EXCERPTED TEXT
———

Hope: Beyond Self-Nihilism
"There's something inside, that they can't get to, that they can't touch... Hope."
The following essay is Harvey Kropotkin’s contribution to Nevermore’s Against the Rising Tide of Nihilism series.
From The Shawshank Redemption (1994):
Andy Dufresne: That’s the beauty of music. They can’t get that from you… Haven’t you ever felt that way about music?
Red: I played a mean harmonica as a younger man. Lost interest in it though. Didn’t make much sense in here.
Andy Dufresne: Here’s where it makes the most sense. You need it so you don’t forget.
Red: Forget?
Andy Dufresne: Forget that… there are places in this world that aren’t made out of stone. That there’s something inside… that they can’t get to, that they can’t touch. That’s yours.
Red: What’re you talking about?
Andy Dufresne: Hope.
I got into radical politics because every single system and relationship I encountered, even as a child, seemed completely foreign and upside down. Why would people actively (or passively) harm their children? Why do siblings fight so harshly for control of the limited attention they are afforded by their parents, who are just trying to survive, in a world where they are overstimulated and poisoned by every institution with which they interact?
Why would people force other people to do things? Why did I watch my mother cry after work because of the inhumane treatment by her bosses? She was my mother! She literally did all the right things and they still treated her like shit! Why did they treat her differently because she was a strong woman? It didn’t make sense. It still doesn’t, even though I understand why now.
Why did the entire education system force me to sit and stare and obey? Why was every single criminal charge in the state penal code in our agenda books we were given in school at the front of the book? Why were children being subjected to lawyer-ese that early, and unpaid for the privilege?
When I went to church one time with my uncle, I was amazed at so many people just reading these weird hymns they all somehow knew (clearly, I was not raised Catholic), as I tried to occupy myself. I see now maybe I could have gotten something out of the Bible if it was presented to me as something to be engaged with, not obeyed. Now I’m completely open to reading and thinking about the Bible. It’s weird for me to even type that, but it’s true.
I spent 20 years completely disembodying myself, but I did make it out alive, barely at times. Self-destruction, rage, pain, suffering, ruined relationships, conflict, more suffering, and for what? Some good lyrics and riffs, for sure, and a lot of friends made along the way, but all culture is fleeting—fun and awesome to produce, but fleeting, despite the meaning therein. All I really ever wanted was peace for myself and others, and right relationships with other people.
Why did I agitate, even to the detriment of my closest relationships? Agitate in the sociopolitical sense but also, just general agitation without purpose in all aspects of my life. Everything became a chore. Feeding myself decent food. Wearing clean clothes. Cleaning my living spaces. Wanting to be alive was exhausting and pointless. I would revel in working a ton of hours, then binge and purge as if I was bulimic, just with drug abuse and booze. I played in the fastest hardcore bands in the city, and I raged, and people dug it. I was almost in the 27 club without any of the money or notoriety or life insurance policies (suicide can pay!).

———

GIVEN INFORMATION
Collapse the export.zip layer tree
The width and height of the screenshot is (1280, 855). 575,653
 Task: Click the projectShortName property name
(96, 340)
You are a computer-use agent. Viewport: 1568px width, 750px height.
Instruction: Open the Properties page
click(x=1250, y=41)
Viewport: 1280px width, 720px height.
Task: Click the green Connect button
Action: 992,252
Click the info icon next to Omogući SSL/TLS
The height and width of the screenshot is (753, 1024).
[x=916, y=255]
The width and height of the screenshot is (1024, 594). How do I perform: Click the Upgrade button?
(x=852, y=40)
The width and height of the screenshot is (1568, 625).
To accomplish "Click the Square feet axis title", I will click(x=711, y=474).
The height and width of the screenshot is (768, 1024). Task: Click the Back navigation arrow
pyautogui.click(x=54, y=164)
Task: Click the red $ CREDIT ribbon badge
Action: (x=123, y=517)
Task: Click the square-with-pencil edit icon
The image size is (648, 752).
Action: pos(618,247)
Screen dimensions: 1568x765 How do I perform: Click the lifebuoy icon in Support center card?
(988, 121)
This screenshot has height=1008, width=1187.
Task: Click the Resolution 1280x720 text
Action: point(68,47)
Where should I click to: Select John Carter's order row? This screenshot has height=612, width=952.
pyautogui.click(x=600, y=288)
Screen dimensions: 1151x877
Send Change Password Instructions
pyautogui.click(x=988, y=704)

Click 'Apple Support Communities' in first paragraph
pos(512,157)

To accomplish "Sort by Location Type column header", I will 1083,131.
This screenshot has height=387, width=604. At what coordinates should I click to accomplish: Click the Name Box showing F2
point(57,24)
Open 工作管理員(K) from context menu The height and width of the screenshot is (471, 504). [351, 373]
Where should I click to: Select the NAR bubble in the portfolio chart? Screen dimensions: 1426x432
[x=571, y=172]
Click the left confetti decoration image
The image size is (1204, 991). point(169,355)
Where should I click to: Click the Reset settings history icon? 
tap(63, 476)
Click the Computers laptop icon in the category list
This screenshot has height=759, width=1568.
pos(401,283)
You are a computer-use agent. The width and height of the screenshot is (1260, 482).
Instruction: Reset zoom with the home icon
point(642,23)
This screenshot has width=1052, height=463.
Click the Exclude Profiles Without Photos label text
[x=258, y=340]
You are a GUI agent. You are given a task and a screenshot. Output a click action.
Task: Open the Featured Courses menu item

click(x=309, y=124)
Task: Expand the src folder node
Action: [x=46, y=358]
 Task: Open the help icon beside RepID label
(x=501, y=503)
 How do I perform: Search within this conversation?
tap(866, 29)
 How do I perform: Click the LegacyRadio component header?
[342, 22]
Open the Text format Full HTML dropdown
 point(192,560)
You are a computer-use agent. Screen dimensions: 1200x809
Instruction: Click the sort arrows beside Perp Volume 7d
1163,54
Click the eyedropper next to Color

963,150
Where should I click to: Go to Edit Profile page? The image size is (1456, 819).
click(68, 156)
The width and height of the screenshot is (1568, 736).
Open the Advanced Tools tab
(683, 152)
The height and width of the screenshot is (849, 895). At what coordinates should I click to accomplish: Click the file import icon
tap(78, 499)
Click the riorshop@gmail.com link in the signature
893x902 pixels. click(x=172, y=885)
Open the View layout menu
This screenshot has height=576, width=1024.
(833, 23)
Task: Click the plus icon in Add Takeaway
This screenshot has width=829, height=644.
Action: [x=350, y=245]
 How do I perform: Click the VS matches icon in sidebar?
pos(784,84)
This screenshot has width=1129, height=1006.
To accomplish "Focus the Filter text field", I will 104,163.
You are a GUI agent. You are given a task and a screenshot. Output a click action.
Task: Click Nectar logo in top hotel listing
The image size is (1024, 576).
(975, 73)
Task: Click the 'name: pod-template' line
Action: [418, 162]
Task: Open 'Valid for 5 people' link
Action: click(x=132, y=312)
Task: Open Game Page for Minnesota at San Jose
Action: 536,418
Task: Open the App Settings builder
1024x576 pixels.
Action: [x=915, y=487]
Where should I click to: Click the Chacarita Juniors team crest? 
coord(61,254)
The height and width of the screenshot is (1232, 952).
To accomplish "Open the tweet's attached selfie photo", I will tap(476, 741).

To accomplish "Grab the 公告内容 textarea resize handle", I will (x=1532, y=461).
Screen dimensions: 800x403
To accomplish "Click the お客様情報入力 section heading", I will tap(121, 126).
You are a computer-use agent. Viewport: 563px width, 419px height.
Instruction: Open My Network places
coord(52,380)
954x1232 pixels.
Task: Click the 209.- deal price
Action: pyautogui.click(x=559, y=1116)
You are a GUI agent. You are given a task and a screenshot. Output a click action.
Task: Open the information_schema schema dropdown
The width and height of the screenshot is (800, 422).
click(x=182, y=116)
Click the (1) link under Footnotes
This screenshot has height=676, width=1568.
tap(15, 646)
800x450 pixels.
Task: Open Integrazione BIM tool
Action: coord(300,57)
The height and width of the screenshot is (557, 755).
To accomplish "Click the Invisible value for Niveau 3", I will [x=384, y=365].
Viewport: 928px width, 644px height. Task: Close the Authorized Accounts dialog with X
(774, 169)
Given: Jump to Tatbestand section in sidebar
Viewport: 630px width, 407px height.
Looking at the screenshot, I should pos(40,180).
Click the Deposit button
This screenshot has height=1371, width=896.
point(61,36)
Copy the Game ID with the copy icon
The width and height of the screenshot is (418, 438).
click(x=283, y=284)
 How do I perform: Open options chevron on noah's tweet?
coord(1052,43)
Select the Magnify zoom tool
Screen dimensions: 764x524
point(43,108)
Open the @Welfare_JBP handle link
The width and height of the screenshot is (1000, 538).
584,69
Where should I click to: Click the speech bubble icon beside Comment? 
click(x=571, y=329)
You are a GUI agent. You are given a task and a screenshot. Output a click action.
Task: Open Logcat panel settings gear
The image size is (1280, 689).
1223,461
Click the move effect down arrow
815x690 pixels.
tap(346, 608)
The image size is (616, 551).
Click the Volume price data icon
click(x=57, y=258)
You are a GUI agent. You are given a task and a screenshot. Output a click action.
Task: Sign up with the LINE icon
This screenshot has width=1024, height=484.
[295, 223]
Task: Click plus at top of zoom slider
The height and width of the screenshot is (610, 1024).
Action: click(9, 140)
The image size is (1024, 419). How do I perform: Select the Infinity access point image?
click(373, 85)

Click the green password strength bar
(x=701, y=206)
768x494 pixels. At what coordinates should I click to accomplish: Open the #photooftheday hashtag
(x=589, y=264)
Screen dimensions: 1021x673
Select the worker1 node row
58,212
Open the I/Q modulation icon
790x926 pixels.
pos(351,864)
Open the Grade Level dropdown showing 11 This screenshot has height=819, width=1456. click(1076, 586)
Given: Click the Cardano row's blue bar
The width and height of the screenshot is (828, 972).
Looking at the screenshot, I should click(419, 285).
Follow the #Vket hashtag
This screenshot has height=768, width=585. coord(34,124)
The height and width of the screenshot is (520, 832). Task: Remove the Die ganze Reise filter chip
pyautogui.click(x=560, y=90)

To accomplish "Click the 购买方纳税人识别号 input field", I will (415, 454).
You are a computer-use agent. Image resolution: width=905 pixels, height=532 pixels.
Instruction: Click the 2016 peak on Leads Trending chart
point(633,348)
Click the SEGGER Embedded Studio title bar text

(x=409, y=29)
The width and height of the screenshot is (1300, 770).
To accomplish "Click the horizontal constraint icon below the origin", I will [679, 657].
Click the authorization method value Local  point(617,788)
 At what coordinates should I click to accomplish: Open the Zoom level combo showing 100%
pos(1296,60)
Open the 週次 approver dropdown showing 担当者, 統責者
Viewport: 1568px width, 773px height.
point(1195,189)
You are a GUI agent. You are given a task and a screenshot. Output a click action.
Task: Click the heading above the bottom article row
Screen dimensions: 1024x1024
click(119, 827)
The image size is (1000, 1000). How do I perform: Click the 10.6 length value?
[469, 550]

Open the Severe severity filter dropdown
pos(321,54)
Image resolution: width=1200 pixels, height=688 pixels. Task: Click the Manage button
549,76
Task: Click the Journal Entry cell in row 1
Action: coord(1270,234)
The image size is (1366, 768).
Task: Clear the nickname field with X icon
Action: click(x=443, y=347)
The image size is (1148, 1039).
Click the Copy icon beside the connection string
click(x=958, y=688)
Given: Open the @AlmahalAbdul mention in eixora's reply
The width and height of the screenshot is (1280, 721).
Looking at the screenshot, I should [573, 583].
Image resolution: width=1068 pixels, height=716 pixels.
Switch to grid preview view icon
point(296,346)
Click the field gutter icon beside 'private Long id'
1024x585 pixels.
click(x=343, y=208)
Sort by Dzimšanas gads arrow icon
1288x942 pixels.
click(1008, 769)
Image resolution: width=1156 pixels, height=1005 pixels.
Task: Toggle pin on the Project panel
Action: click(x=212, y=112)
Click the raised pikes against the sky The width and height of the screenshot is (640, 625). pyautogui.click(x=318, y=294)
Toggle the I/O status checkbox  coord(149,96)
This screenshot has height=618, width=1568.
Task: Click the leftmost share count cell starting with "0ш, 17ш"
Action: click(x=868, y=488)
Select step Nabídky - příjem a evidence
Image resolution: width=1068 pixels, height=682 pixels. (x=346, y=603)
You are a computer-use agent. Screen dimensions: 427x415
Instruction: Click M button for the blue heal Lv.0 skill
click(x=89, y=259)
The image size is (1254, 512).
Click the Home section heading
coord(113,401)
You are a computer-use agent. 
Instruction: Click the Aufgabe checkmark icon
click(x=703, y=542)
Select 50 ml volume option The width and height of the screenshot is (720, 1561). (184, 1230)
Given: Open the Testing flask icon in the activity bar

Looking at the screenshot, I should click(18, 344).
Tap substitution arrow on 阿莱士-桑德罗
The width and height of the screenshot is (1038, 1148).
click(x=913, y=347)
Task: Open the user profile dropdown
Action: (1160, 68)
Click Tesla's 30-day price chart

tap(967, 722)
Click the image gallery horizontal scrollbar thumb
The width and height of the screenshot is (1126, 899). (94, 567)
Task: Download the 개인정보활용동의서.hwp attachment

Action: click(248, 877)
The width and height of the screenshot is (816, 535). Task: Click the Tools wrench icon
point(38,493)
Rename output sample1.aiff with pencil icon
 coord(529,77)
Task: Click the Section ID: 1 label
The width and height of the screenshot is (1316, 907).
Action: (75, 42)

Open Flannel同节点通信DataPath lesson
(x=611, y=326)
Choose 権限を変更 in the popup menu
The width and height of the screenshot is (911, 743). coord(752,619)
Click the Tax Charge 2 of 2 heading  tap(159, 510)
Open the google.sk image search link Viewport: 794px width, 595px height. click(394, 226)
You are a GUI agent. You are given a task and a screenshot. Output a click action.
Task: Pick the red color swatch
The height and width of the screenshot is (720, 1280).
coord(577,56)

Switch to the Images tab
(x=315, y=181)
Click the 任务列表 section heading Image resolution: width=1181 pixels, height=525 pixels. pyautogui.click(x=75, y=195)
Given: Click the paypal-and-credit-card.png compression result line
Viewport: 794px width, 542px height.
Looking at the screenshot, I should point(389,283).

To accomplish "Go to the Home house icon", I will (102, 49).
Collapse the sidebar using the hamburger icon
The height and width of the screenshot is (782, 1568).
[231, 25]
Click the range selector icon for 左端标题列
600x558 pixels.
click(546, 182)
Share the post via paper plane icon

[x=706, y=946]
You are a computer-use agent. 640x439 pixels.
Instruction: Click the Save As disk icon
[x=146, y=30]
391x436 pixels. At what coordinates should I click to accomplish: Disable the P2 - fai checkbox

———

WHAT THIS EXERCISE ASKS
[A] Copy the part of the essay on hope from "Red: What’re you" up to and including "which they interact?".
[B] In one to three sentences, explain why the writer of the essay on hope got into radical politics, using the reason the essay gives.
[C] Answer these questions from the essay on hope, one a line:
(i) Which series is the essay a contribution to?
(ii) What instrument did Red play as a younger man?
(iii) How many years did the writer spend completely disembodying?

ANSWERS TO THE PROBLEMS
[A]
Red: What’re you talking about?
Andy Dufresne: Hope.
I got into radical politics because every single system and relationship I encountered, even as a child, seemed completely foreign and upside down. Why would people actively (or passively) harm their children? Why do siblings fight so harshly for control of the limited attention they are afforded by their parents, who are just trying to survive, in a world where they are overstimulated and poisoned by every institution with which they interact?

[B] The writer got into radical politics because every single system and relationship encountered, even as a child, seemed completely foreign and upside down.

[C]
(i) Nevermore's Against the Rising Tide of Nihilism series
(ii) The harmonica
(iii) 20 years